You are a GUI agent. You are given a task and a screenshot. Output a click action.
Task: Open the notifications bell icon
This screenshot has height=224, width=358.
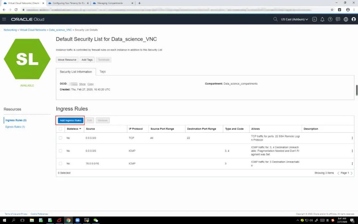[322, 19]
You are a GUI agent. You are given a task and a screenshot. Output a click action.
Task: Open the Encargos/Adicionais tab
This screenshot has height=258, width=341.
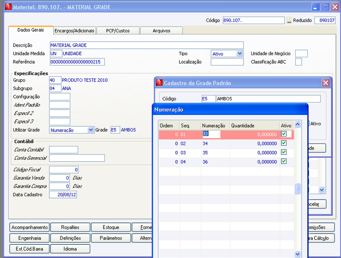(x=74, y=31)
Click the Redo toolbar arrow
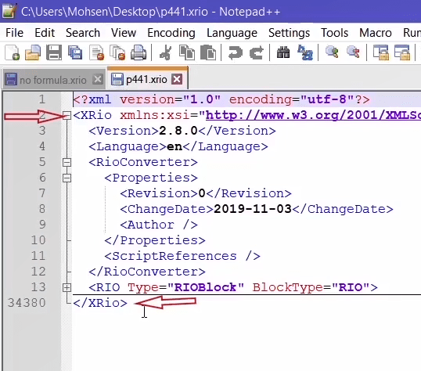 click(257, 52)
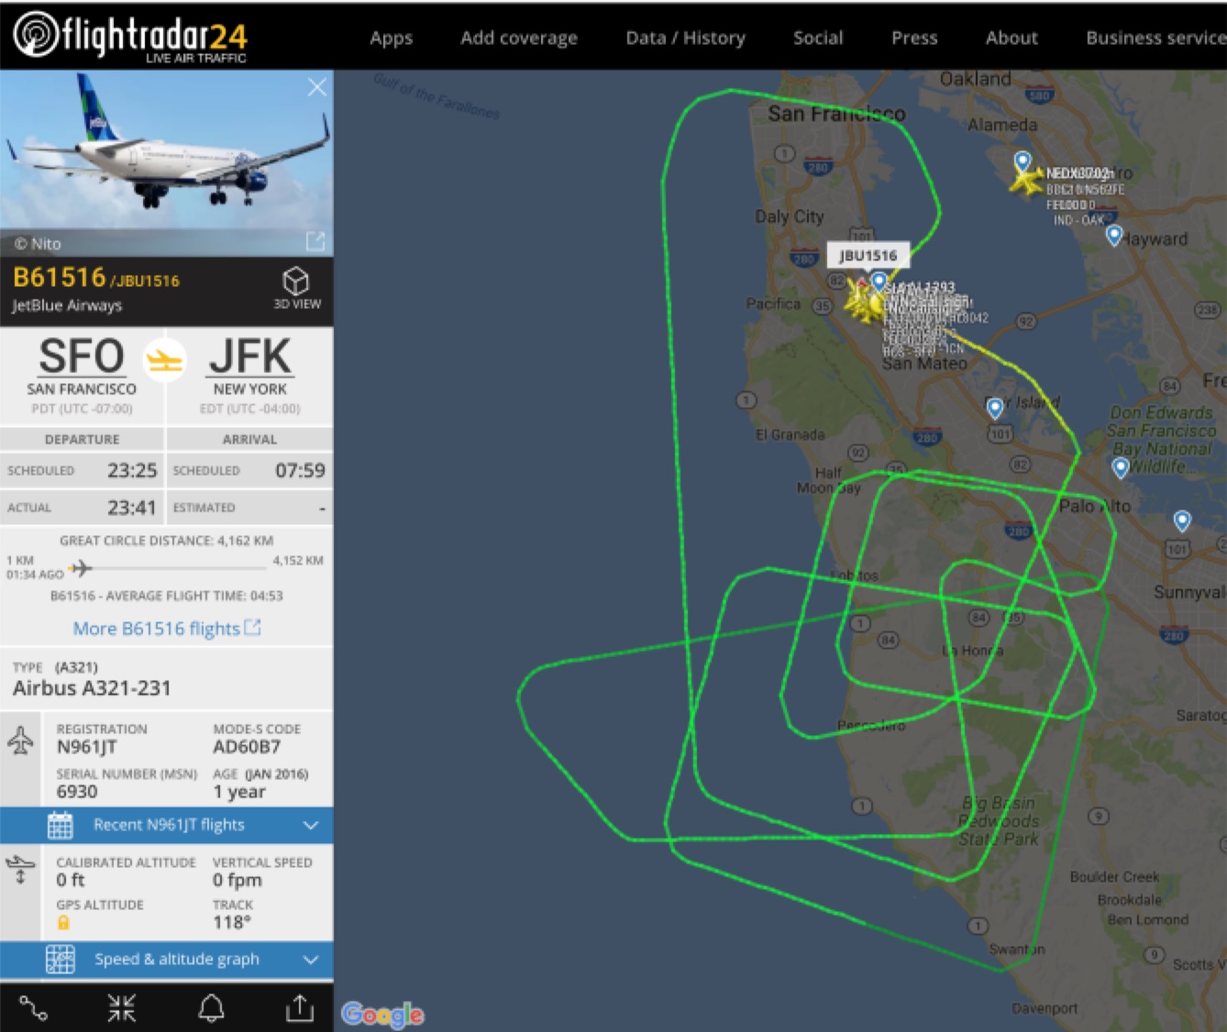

──────────────────────────────

§ **Task description**: Which of the lines above contain "Open"? Return them all.

§ **Response**:
Task: Open the notifications bell icon
Task: Open the Encargos/Adicionais tab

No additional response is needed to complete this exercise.